The SEMAR algorithm used in the present study is based on the filtered back projection algorithm [11, 12]. We did not observe an increase in image noise after the SEMAR reconstruction, which can be attributed to the efficiency of the SEMAR algorithm for removing metal artifacts or the distal distance between the intracranial implant and the surrounding air. In addition, the reconstruction time needed for the application of the SEMAR algorithm is relatively fast [14]. In the non-SEMAR control group, the processing time for image construction was close to real-time imaging in our workstation, whereas, in the SEMAR group, the reconstruction time was 5–10 min. Furthermore, the SEMAR algorithm did not affect areas that had no metallic artifacts. Therefore, we did not observe significant differences in perfusion parameters between the SEMAR and non-SEMAR groups. In good agreement, Korpics et al. previously reported that in images of the head and neck, CT attenuation and image noise were similar in regions without metallic artifacts, before and after SEMAR reconstruction [20].

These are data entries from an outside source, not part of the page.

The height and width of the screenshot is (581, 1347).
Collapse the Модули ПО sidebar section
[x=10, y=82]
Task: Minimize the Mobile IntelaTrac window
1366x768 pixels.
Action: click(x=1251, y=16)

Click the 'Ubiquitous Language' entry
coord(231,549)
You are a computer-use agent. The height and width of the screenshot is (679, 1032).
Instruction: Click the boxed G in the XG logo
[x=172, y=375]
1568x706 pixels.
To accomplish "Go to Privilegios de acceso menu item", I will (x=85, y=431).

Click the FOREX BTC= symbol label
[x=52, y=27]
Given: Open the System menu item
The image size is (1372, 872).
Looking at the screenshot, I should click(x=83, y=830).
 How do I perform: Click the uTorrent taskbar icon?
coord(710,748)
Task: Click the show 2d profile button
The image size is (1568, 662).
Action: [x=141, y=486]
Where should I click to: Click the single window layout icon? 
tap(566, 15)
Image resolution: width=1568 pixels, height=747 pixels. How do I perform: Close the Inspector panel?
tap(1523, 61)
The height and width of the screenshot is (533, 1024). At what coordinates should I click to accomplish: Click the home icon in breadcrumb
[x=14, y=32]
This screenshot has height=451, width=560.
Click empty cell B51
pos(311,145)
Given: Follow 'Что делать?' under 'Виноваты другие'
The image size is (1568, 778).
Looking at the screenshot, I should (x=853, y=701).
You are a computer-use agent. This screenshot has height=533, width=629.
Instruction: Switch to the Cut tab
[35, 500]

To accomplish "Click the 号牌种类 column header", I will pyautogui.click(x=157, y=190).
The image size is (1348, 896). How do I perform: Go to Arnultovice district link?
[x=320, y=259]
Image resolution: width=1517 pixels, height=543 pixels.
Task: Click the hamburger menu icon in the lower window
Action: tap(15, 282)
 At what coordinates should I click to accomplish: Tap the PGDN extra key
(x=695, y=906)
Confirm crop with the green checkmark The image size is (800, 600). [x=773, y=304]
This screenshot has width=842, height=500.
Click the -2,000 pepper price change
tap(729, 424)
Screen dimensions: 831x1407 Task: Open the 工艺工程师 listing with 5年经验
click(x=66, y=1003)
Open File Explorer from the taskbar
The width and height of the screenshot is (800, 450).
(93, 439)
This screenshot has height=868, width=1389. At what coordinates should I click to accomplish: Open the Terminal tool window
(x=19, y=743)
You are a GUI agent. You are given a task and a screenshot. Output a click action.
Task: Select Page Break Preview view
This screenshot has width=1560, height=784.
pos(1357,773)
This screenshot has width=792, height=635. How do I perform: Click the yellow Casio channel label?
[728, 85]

Energy spectrum CT uses a single constant tube voltage that produces electrons with a single photon energy, resulting in high-resolution images and low radiation exposure. Energy spectrum CT aims to minimize artifacts and improve image quality during data acquisition, rather than using a postprocessing software algorithm; however, due to manufacturing limitations, energy spectrum CT cannot completely remove metallic artifacts caused by beam hardening, and corrections for large metallic artifacts tend to overcompensate [9, 25]. In addition, several other factors contribute to producing metallic artifacts, including the electronic hunger effect, partial volume, noise, scattering, and artifacts due to motion. Another consideration is that energy spectrum CT requires a dual-source CT scanner with a detailed scan scheme, and currently there is no consensus regarding the optimal kVp used with dual-source CT [26]. On the other hand, SEMAR is a postprocessing algorithm based on raw data and a single-energy pattern [14, 27]. In SEMAR reconstructed images, data collection is similar to that of routine scanning and metallic artifacts can be removed later in postprocessing. Therefore, the SEMAR algorithm can be applied retrospectively on routine CT scanning. Furthermore, the SEMAR algorithm can be used for axial scanning, and it is being studied for spiral scanning. Therefore, only areas within a scanning length of 16 cm can be evaluated [11, 12, 14].

This study had a few limitations. First, we found that the SEMAR algorithm could successfully improve the image quality in almost all examined patients without compromising the image quality or hiding important findings. Moreover, most patients had a definite diagnosis with CTA, and we did not have to compare its use to the DSA technique; however, we will make sure to address the diagnostic performance of the SEMAR algorithm in future studies. Second, our study was performed using one tube voltage (80 kV) and we did not examine the association between radiation dose and artifacts. Third, we did not study the influence of the implant material on the resulting artifacts and image quality. Finally, we did not compare the SEMAR algorithm with other metallic artifact reduction algorithms. Therefore, future studies are necessary to validate the results obtained here.

Conclusion

The results of this study demonstrated the effectiveness of the SEMAR reconstruction algorithm for reducing metallic artifacts generated from intracranial aneurysm clips and endovascular coils, without affecting the perfusion parameters. Consequently, this allowed better visualization of the surrounding structures and improved detection of postoperative complications.